By Aviation: From Sand Dunes to Sonic Booms
Saturn [SA-3] lifting off from Launch Complex 34
Saturn [SA-3] lifting off from Launch Complex 34 Photo courtesy of NASA

Cape Canaveral Air Force Station in Florida has played an important role in the space program and missile testing in the United States. In 1947 Cape Canaveral Air Force Station was selected as the site for a U.S. Missile Testing Range. The first missile, a German V-2 rocket, was launched on July 14, 1950. During the following three years, facilities were constructed for the testing of cruise-type missile weapons including the Matador, Snark and Bomark. Launch Complex 5/6, constructed in 1955 for the Redstone missile testing program and subsequently used for the Jupiter C, Juno I, Juno II and Mercury/Redstone missiles, launched Alan Shepard in Freedom 7 on May 5, 1961 and Gus Grissom inLiberty Bell 7 on July 21, 1961. Launch Complex 26 launched Explorer I, the first U.S. satellite, on January 31, 1958 and was the site of the launch of primates Ham, Gordo, Able and Baker in tests that paved the way for Alan Shepard's Mercury flight. The Atlas, the nation's first intercontinental ballistic missile (ICBM), utilized Launch Complexes 13 and 14. On December 18, 1958 an entire Atlas vehicle, Project Score, was placed into orbit carrying a tape-recorded message from President Eisenhower that was relayed to the world.

A total of 10 Gemini launches were flown from Complex 19 in 1965 and 1966, marking the beginning of sophisticated manned space flight. Two of the largest and most advanced launch facilities built at Cape Canaveral Air Force Station by the National Aeronautics and Space Administration (NASA) were Launch Complexes 34 and 37. Here, the first of 15 launches of the Saturn space vehicle occurred on October 27, 1961. Launch Complex 34 was also the site of the January 27, 1967, fire that claimed the lives of astronauts Gus Grissom, Edward White and Roger Chaffe.These complexes went on to launch the first series of the three-man Apollo space flights.

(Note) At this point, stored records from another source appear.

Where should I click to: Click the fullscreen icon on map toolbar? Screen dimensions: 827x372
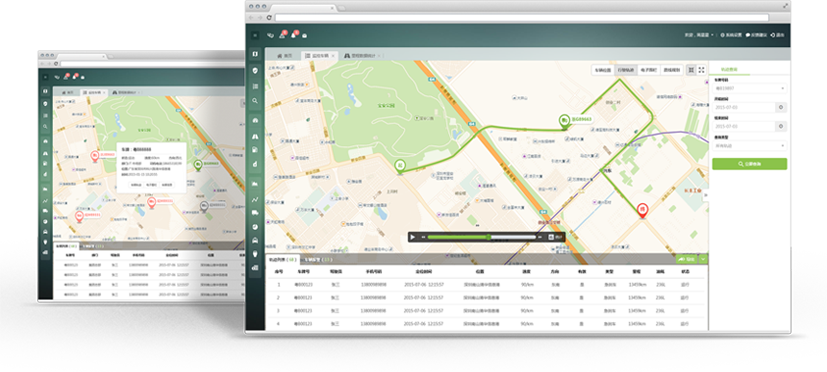point(701,70)
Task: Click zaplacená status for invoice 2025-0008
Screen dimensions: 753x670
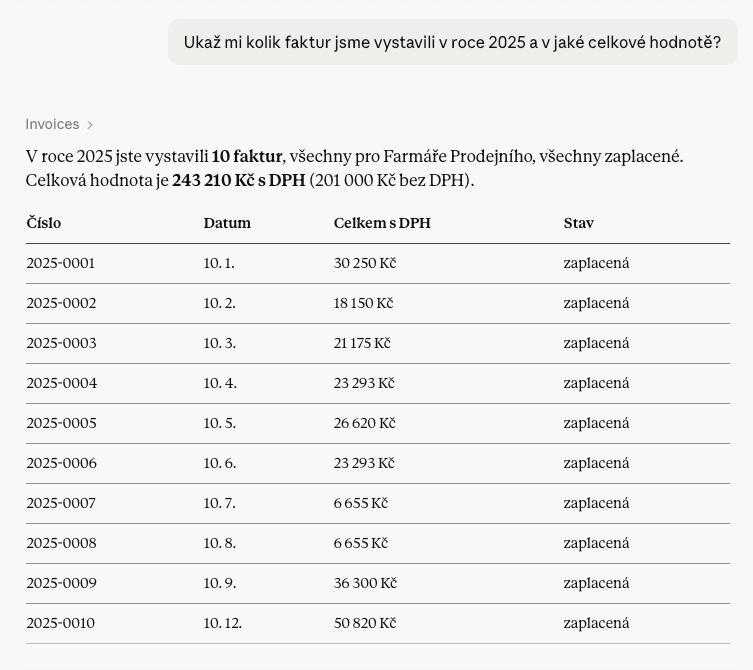Action: click(x=596, y=543)
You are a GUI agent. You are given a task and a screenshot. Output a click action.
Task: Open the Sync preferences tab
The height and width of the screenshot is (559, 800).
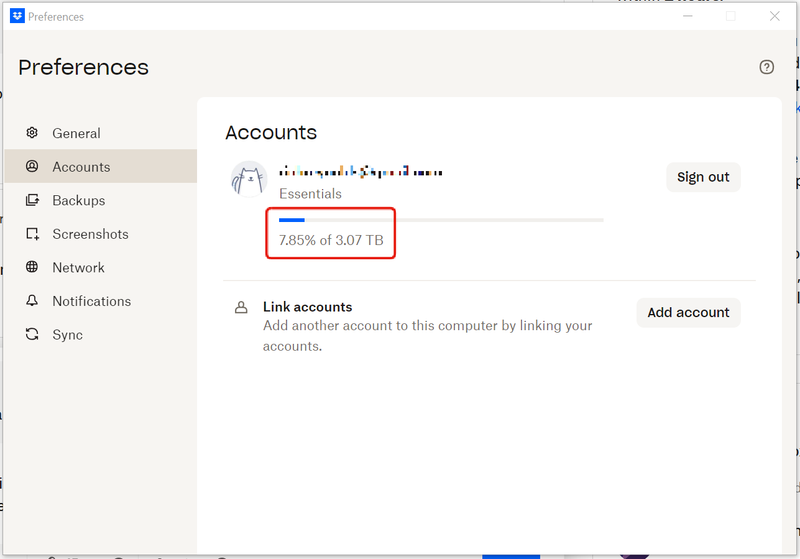[x=67, y=334]

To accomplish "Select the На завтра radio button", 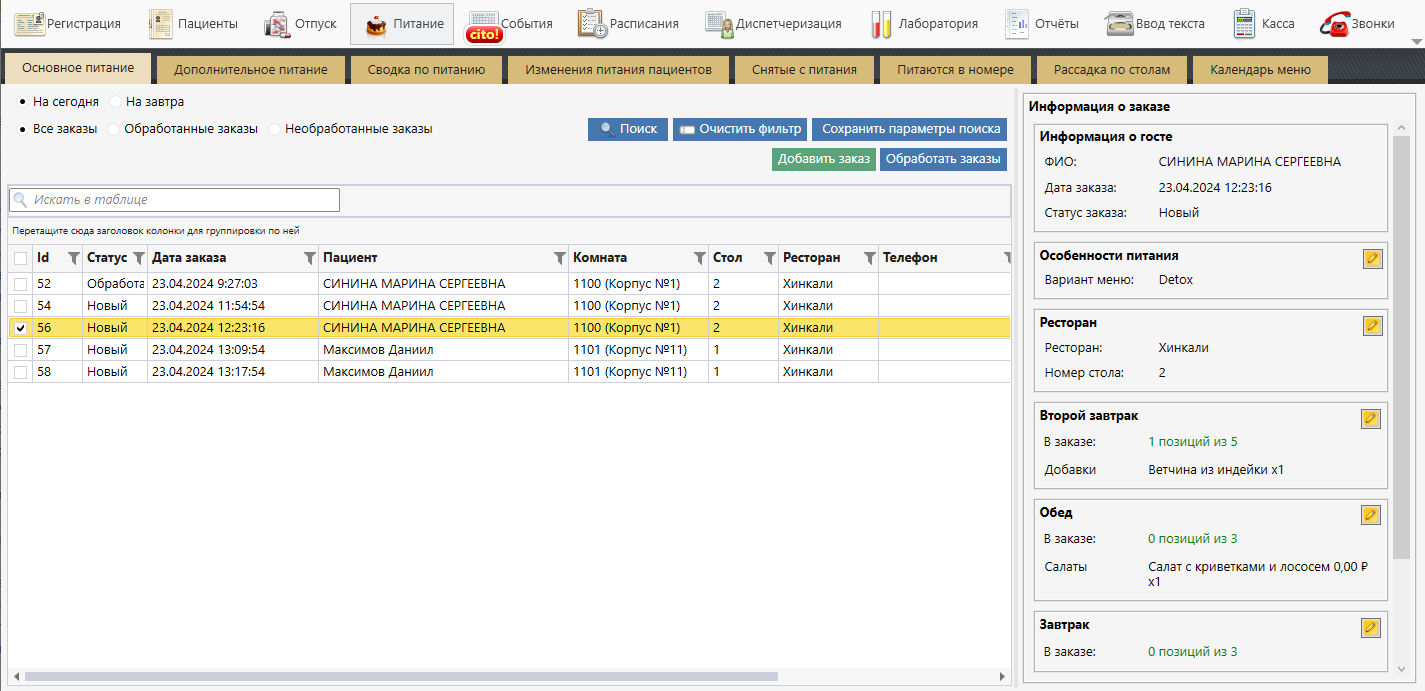I will point(117,102).
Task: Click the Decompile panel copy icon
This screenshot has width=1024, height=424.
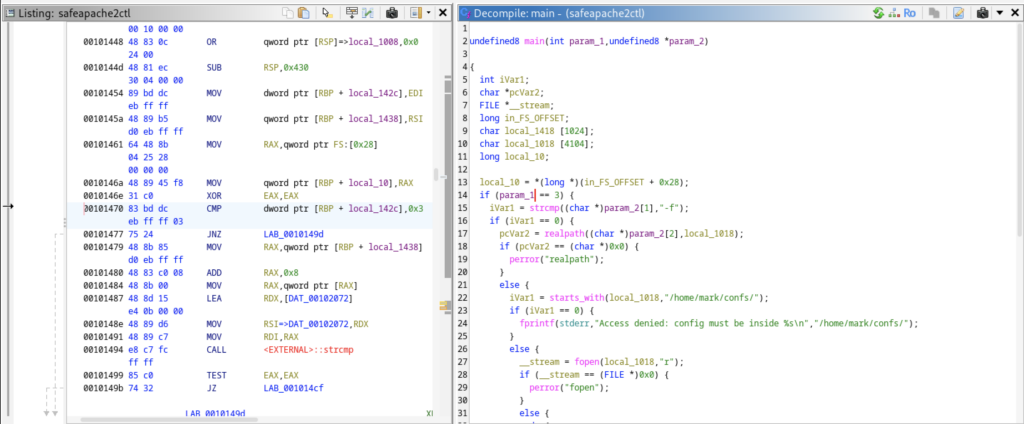Action: click(x=936, y=13)
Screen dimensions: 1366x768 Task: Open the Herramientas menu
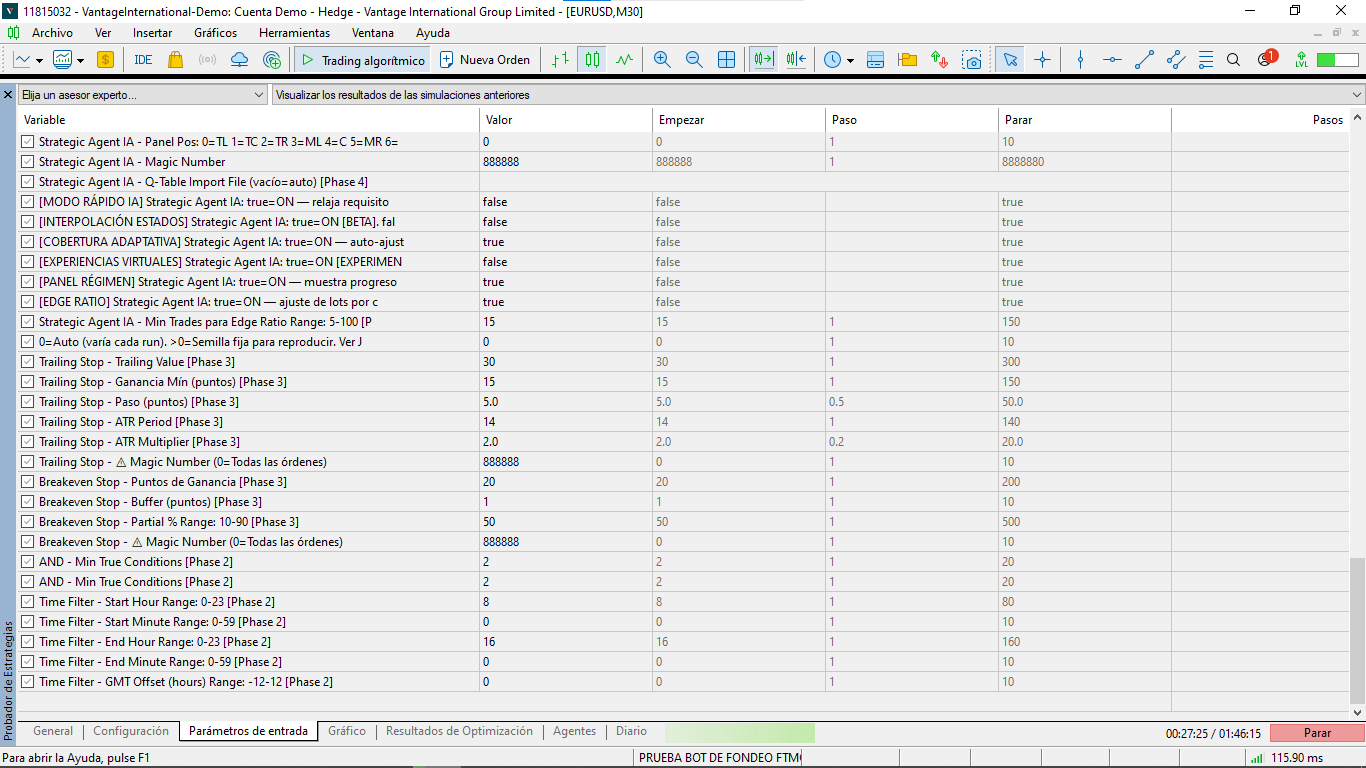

However, a gradual decline occurred in most operations at Cape Canaveral Air Force Station, which could no longer house new rocket facilities. Most operations, including the remainder of the Apollo launches, were transferred to nearby John F. Kennedy Space Center. The Cape Canaveral Air Force Station includes discontiguous sites and encompasses six launch pads, a mobile service tower and the original Mission Control Center that was used for all Mercury flights and the first three Gemini flights.